**The data**
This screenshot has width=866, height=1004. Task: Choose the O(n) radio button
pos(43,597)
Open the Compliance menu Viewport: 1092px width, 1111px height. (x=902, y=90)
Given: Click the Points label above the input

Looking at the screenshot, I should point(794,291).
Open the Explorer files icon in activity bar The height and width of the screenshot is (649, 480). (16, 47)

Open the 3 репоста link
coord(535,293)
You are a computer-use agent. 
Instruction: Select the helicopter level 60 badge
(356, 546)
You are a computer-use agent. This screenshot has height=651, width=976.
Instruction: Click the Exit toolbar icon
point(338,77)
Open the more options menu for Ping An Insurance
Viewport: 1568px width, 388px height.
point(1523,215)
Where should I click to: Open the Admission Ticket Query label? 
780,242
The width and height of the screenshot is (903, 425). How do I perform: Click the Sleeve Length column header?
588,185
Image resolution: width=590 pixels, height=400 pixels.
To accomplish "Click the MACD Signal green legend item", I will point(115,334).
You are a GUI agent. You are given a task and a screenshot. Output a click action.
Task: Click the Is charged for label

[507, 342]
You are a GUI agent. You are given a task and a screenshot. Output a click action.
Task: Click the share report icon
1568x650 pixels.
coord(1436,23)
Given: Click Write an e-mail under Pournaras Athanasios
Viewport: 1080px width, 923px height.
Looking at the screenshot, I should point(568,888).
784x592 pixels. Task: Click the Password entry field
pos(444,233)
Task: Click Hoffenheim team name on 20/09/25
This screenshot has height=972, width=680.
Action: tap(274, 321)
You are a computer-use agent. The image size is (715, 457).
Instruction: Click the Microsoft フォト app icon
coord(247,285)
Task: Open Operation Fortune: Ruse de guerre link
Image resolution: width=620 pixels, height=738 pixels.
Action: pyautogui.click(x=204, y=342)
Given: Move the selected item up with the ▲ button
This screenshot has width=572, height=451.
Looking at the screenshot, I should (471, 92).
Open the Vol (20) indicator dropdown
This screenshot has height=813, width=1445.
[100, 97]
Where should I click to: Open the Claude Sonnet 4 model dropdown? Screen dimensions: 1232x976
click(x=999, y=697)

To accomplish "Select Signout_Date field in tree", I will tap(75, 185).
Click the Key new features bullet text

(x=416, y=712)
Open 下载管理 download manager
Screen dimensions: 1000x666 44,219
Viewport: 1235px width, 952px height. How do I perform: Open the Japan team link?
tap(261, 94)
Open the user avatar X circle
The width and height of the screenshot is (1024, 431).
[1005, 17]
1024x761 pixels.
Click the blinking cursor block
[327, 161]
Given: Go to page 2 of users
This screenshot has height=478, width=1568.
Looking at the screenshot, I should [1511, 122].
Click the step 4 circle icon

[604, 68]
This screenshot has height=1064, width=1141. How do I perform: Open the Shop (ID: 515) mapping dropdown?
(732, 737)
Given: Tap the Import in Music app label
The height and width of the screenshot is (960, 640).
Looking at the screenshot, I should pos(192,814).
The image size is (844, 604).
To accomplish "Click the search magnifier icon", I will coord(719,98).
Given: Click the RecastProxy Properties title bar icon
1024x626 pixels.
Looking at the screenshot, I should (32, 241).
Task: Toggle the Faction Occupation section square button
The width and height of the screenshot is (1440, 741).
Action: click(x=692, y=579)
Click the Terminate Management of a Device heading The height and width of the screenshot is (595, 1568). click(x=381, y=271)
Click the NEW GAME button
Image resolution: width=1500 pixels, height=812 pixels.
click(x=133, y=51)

**About this exercise**
Every entry above should be transcribed exactly as it appears.

**Exercise result**
This screenshot has width=866, height=1004. Task: Choose the O(n) radio button
pos(43,597)
Open the Compliance menu Viewport: 1092px width, 1111px height. (x=902, y=90)
Given: Click the Points label above the input

Looking at the screenshot, I should point(794,291).
Open the Explorer files icon in activity bar The height and width of the screenshot is (649, 480). (16, 47)

Open the 3 репоста link
coord(535,293)
You are a computer-use agent. 
Instruction: Select the helicopter level 60 badge
(356, 546)
You are a computer-use agent. This screenshot has height=651, width=976.
Instruction: Click the Exit toolbar icon
point(338,77)
Open the more options menu for Ping An Insurance
Viewport: 1568px width, 388px height.
point(1523,215)
Where should I click to: Open the Admission Ticket Query label? 
780,242
The width and height of the screenshot is (903, 425). How do I perform: Click the Sleeve Length column header?
588,185
Image resolution: width=590 pixels, height=400 pixels.
To accomplish "Click the MACD Signal green legend item", I will point(115,334).
You are a GUI agent. You are given a task and a screenshot. Output a click action.
Task: Click the Is charged for label

[507, 342]
You are a GUI agent. You are given a task and a screenshot. Output a click action.
Task: Click the share report icon
1568x650 pixels.
coord(1436,23)
Given: Click Write an e-mail under Pournaras Athanasios
Viewport: 1080px width, 923px height.
Looking at the screenshot, I should point(568,888).
784x592 pixels. Task: Click the Password entry field
pos(444,233)
Task: Click Hoffenheim team name on 20/09/25
This screenshot has height=972, width=680.
Action: tap(274, 321)
You are a computer-use agent. The image size is (715, 457).
Instruction: Click the Microsoft フォト app icon
coord(247,285)
Task: Open Operation Fortune: Ruse de guerre link
Image resolution: width=620 pixels, height=738 pixels.
Action: pyautogui.click(x=204, y=342)
Given: Move the selected item up with the ▲ button
This screenshot has width=572, height=451.
Looking at the screenshot, I should (471, 92).
Open the Vol (20) indicator dropdown
This screenshot has height=813, width=1445.
[100, 97]
Where should I click to: Open the Claude Sonnet 4 model dropdown? Screen dimensions: 1232x976
click(x=999, y=697)

To accomplish "Select Signout_Date field in tree", I will tap(75, 185).
Click the Key new features bullet text

(x=416, y=712)
Open 下载管理 download manager
Screen dimensions: 1000x666 44,219
Viewport: 1235px width, 952px height. How do I perform: Open the Japan team link?
tap(261, 94)
Open the user avatar X circle
The width and height of the screenshot is (1024, 431).
[1005, 17]
1024x761 pixels.
Click the blinking cursor block
[327, 161]
Given: Go to page 2 of users
This screenshot has height=478, width=1568.
Looking at the screenshot, I should [1511, 122].
Click the step 4 circle icon

[604, 68]
This screenshot has height=1064, width=1141. How do I perform: Open the Shop (ID: 515) mapping dropdown?
(732, 737)
Given: Tap the Import in Music app label
The height and width of the screenshot is (960, 640).
Looking at the screenshot, I should pos(192,814).
The image size is (844, 604).
To accomplish "Click the search magnifier icon", I will coord(719,98).
Given: Click the RecastProxy Properties title bar icon
1024x626 pixels.
Looking at the screenshot, I should (32, 241).
Task: Toggle the Faction Occupation section square button
The width and height of the screenshot is (1440, 741).
Action: click(x=692, y=579)
Click the Terminate Management of a Device heading The height and width of the screenshot is (595, 1568). click(x=381, y=271)
Click the NEW GAME button
Image resolution: width=1500 pixels, height=812 pixels.
click(x=133, y=51)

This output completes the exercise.